Sunday, December 16, 2012

"Schema-less Models" and the New World Disorder

There is a tendency in the database field to distort, use poorly defined
terminology, or use it inconsistently.  As I already argued in previous posts, technologies that are founded or used without foundation knowledge and understanding will prove costly fads.

Here are some accurate definitions:
  • Business model: An enterprise-specific informal representation of a segment of reality of interest, expressed in business terms--entities, attributes, classes, relationships, business rules;
  • Logical model: An enterprise-specific formal representation of a business model in the database, expressed in [relational] database terms--R-tables, integrity constraints.
  • Data model: A theory of data consisting of three components--structure, manipulation and integrity--used to represent informal business models  as formal logical models and manipulate the data for information retrieval and to keep data consistent. It is to logical models what a programming language is to programs. By Codd's definition there are only three such models: the old hierarchic and network models, that are not  as complete, well-defined and theoretically sound as the relational model that replaced them because they were prohibitively complex, rigid and costly.
  • Domain: A named pool of values from which R-table columns draw their values. Date and Darwen argue that domains are identical to programming types. But Codd used the term domain for the very purpose of distinguishing it from type. There is at least one important difference: unlike the latter, which is under application control, the former is under DBMS control. To use the formal language of theory, a relation is defined on domains, which means that there are no relations and, therefore, R-tables without domains. But note very carefully that the relational model is mute on what those domains are and imposes no restrictions on them. Thus, domains can have image, video, audio, text,  R-table values, or any other values of arbitrary complexity.
Consider now the terms used in Schemas vs. Schemaless structures and The PostgreSQL Type Farm:
There has been a lot of talk lately about schemaless models touted by NoSQL groups and how PostgreSQL fits into this New world order. Is PostgreSQL Object-Relational? Is it Multi-Model?
Points arising:
  • "Schemaless models": Here models refers to logical models. But a schema is essentially a logical model--it is just another name for it--so in this sense this is a contradiction in terms.
  • "Object-Relational": Here the reference is to a data model. Object-orientation is a programming, not data management paradigm. There is no "object data model" in the sense that the three mentioned above are. Orientation is not theory. The OO terminology is fuzzy, but if you make an effort to interpret how the proponents apply it to databases, you can detect hierarchic/network traces.
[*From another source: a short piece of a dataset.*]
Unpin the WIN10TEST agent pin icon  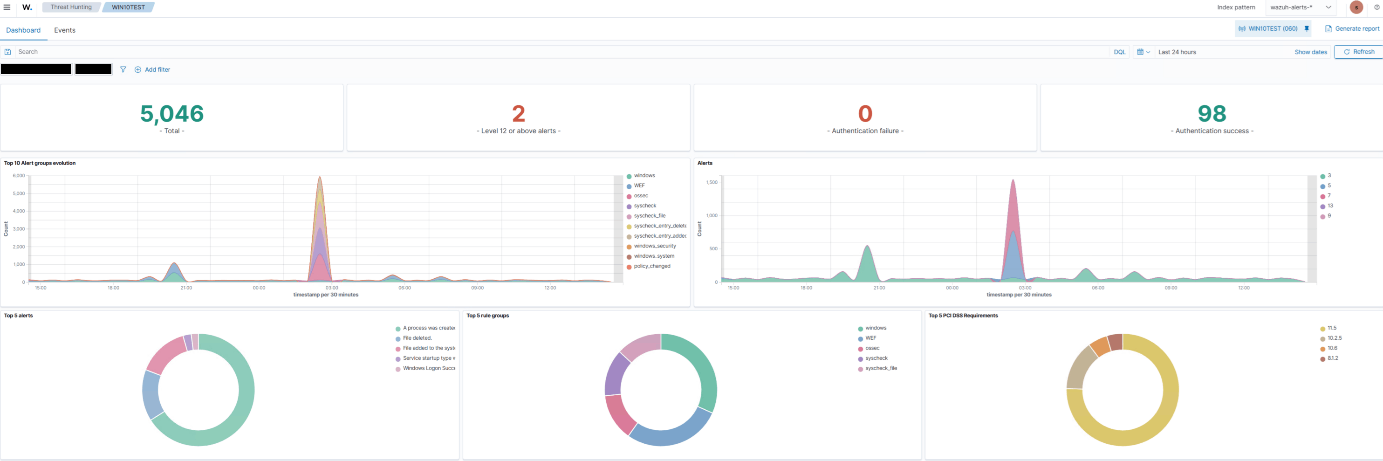pyautogui.click(x=1306, y=29)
To the extent that OO contributes anything to database management, it is type inheritance, with which the relational model is not incompatible (as Date and Darwen's Tutorial D relational data language demonstrates, but see comments on domains below).
  • "Multi-Model": Also refers to data models and implies a DBMS and databases that are based not on just one: why restrict ourselves, for example, to just a relational organization of the data? Aside from his realization that database management requires some data model, Codd's genius was in defining one that is the simplest yet most general and theoretically sound and powerful. It is not cost-effective/productive to defeat its benefits, not only by adding back all the problems of the two older data models (not to mention the quasi-models that are nothing of the kind), but to have to learn, implement and use all of them, when one can do the job better. That is precisely why Codd's core Information Principle demands that all data  in a relational database be represented explicitly and exclusively as values in R-tables and managed only by relational capabilities.
Date wrote an article for my old web site titled Models, Models Everywhere, Nor Any Time to Think.

But to continue:
We tend to think of PostgreSQL as type liberal and it's liberalness gets more liberal with each new release. PostgreSQL is fundamentally relational, but has little bias about what data types define each column of related tables. One of PostgreSQL great strengths is the ease with which different types can coexist in the same table and the flexible index plumbing and plan optimizer it provides that allows each type, regardless of how wild, to take full advantage of various index strategies and custom index bindings. Our 3 favorite custom non-built-in types we use in our workflow are PostGIS (of course), LTree (Hierarchical Type), and HStore (Key-Value type). In some cases, we may use all 3 in the same database and sometimes the same table - where we use PostGIS for spatial location, LTree for logical location, and Hstore just to keep track of random facts about an object that are easier to access than having a separate related table and are too random to warrant devoting a separate column for each.
When PostgreSQL uses SQL as its data language, it is not "fundamentally relational", but it is certainly "more so" than NoSQL. But its support of user-defined domains of arbitrary complexity is orthogonal to the data model.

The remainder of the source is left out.